In 3E D&D, casting darkness on a rock and putting it in your mouth like a ball gag is a weird but technically acceptable tactic. In 4E D&D similar tactic would be straight-up MTP. Same trick, but the former is more intuitively satisfying. The funny thing about all this is that most people push dissociated rules precisely because they're under the mistaken impression that it encourages creativity.
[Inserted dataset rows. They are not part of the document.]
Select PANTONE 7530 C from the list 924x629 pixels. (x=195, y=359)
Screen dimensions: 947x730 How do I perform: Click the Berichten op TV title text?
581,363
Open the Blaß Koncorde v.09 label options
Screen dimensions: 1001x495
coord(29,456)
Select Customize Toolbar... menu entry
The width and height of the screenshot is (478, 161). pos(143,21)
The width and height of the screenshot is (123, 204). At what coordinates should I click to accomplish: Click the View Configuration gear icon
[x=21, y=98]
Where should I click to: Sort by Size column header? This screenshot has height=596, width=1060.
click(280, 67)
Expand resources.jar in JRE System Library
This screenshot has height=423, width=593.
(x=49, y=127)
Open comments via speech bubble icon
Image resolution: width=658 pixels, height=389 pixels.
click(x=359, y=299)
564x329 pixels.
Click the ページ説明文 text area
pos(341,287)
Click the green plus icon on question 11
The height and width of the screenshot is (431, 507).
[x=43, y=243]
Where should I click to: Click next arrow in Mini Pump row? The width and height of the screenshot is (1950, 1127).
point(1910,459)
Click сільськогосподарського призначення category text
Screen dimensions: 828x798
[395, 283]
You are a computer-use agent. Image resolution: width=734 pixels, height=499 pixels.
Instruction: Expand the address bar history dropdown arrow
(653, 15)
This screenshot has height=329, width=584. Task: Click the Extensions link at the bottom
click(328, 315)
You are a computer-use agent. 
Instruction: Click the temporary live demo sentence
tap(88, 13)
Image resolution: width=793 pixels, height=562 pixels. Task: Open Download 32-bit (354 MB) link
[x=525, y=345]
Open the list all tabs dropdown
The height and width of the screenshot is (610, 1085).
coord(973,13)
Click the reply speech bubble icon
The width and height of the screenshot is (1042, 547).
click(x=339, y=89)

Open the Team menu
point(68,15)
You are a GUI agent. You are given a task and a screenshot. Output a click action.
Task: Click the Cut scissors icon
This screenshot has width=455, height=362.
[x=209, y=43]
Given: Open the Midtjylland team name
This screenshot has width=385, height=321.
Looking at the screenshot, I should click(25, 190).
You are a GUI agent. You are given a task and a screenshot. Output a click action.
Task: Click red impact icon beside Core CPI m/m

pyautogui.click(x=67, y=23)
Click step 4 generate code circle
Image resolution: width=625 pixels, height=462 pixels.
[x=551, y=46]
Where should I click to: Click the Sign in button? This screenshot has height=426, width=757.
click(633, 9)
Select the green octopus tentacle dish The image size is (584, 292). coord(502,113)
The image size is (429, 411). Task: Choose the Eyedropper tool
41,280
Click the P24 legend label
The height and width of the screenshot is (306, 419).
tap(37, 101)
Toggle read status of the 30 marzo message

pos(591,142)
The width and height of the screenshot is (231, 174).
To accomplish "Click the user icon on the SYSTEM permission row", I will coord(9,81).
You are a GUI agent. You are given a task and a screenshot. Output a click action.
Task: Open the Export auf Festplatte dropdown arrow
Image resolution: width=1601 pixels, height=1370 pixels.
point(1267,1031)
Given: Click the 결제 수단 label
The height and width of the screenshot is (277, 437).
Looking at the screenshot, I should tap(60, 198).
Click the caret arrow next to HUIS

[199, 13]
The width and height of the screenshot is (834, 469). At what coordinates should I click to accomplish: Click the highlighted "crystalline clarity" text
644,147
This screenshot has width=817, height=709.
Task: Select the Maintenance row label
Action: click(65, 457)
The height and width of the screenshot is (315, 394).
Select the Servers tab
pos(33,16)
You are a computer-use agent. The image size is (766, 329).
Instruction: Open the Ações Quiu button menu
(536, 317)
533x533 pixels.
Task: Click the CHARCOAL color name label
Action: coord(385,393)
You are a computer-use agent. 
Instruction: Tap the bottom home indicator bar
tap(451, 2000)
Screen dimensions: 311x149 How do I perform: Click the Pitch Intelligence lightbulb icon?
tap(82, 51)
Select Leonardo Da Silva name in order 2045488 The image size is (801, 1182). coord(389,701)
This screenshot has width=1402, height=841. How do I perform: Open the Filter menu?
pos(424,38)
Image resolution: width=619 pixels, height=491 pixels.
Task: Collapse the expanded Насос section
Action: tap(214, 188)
Josh Kablack wrote:Your freedom to make rulings up on the fly is in direct conflict with my freedom to interact with an internally consistent narrative. Your freedom to run/play a game without needing to understand a complex rule system is in direct conflict with my freedom to play a character whose abilities and flaws function as I intended within that ruleset. Your freedom to add and change rules in the middle of the game is in direct conflict with my ability to understand that rules system before I decided whether or not to join your game.

In short, your entire post is dismissive of not merely my intelligence, but my agency. And I don't mean agency as a player within one of your games, I mean my agency as a person. You do not want me to be informed when I make the fundamental decisions of deciding whether to join your game or buying your rules system.